From The Weekly Standard (via The Washington Times):


Crossing a line


"If there were ever any doubts that the National Academy of Sciences is pursuing an 'anything' goes approach to biotechnological research, they were erased by the organization's recently published tome, 'Guidelines for Human Embryonic Stem Cell Research.' " Wesley J. Smith writes at the Weekly Standard Web site (www.weeklystandard.com).
"The purported purpose of 'Guidelines' is to create voluntary ethical protocols to govern human embryonic stem cell and therapeutic cloning research -- 'to assure the public that such research is being conducted in an ethical manner.' Setting aside for the moment whether human cloning and embryonic stem cell research (ESCR) can ever be ethical -- a matter that remains heatedly controversial -- the NAS Guidelines clearly don't deliver the goods." said Mr. Smith, a senior fellow at the Discovery Institute and a special consultant to the Center for Bioethics and Culture.
"Remember when, in 2001, proponents of federally funded embryonic stem cell research repeatedly told us that all they wanted was access to embryos left over from in vitro fertilization treatments (IVF) that were due to be destroyed anyway? Remember when ESCR advocates repeatedly asserted that they would never countenance the making of human embryos solely for use in research? These warm assurances were intended to convince a wary public that scientists deeply respected human life in all its stages and to soothingly assure us that biotechnologists would limit their investigations to embryos that were already doomed.
"Many of us suspected that restricting scientists to leftover IVF embryos was a temporary measure, a cynical political tactic intended to push the proverbial camel's nose of unlimited human biotechnological research under the flap of the public opinion tent. And that is exactly the way things have turned out.
"With most polls now friendly to ESCR, 'Guidelines for Human Embryonic Stem Cell Research' completely drops the leftover-IVF-embryos-only pretense.
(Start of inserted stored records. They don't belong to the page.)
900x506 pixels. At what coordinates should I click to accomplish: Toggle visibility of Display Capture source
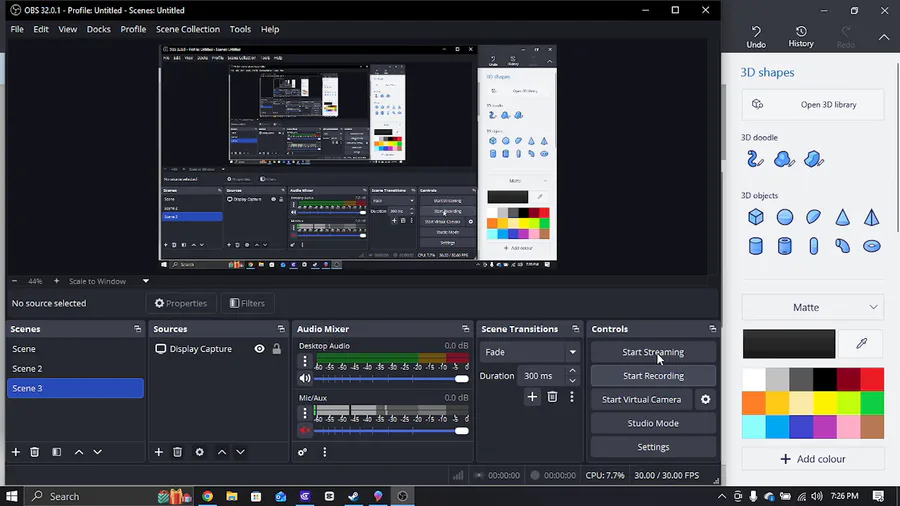coord(259,349)
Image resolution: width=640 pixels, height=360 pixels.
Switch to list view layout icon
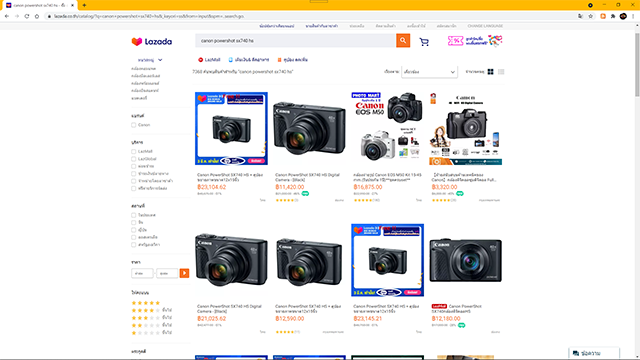(501, 72)
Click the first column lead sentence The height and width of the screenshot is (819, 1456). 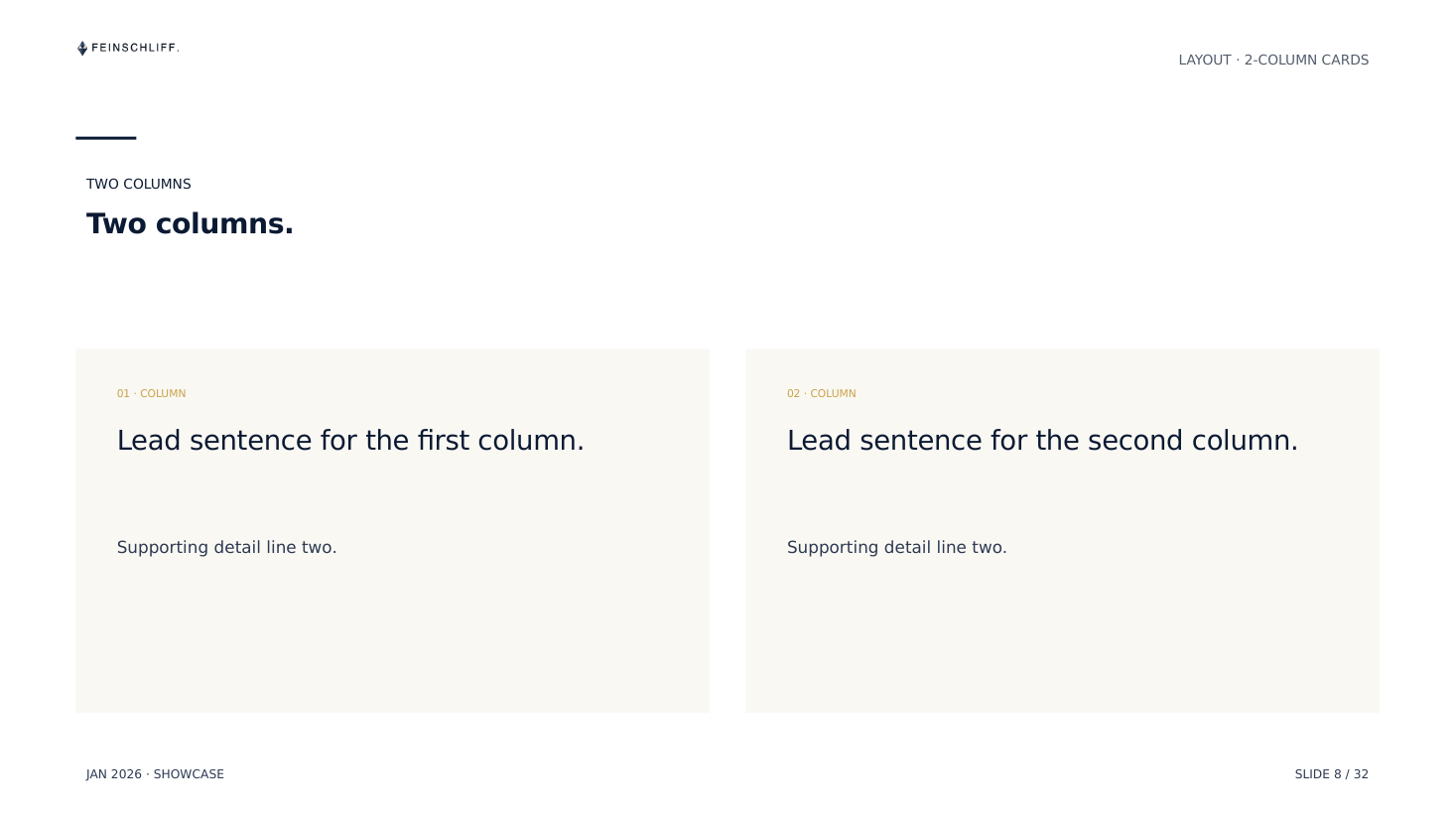(x=350, y=441)
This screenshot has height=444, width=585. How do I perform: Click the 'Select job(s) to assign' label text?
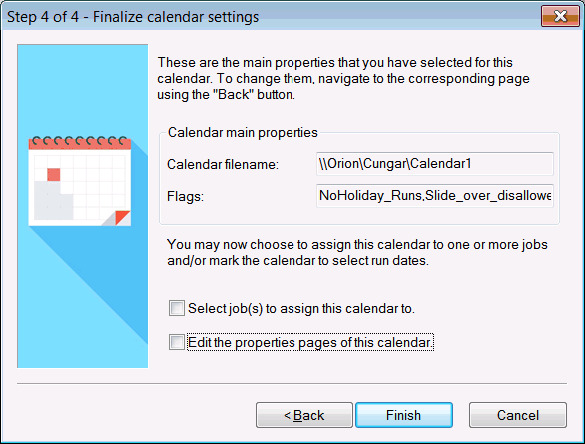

Indeed, in a major expansion of policy that was either ignored or dramatically downplayed in media reports and editorials about the guidelines, the NAS explicitly opens the door to using embryos 'made specifically for research' both through fertilization and nuclear transfer cloning.
"This is big news: The most respected science organization in the country is now formally on record as supporting the creation of new human lives explicitly as harvestable and, perhaps, patentable commodities."


People are not things. It's almost time to crack open those Soylent Green cookbooks.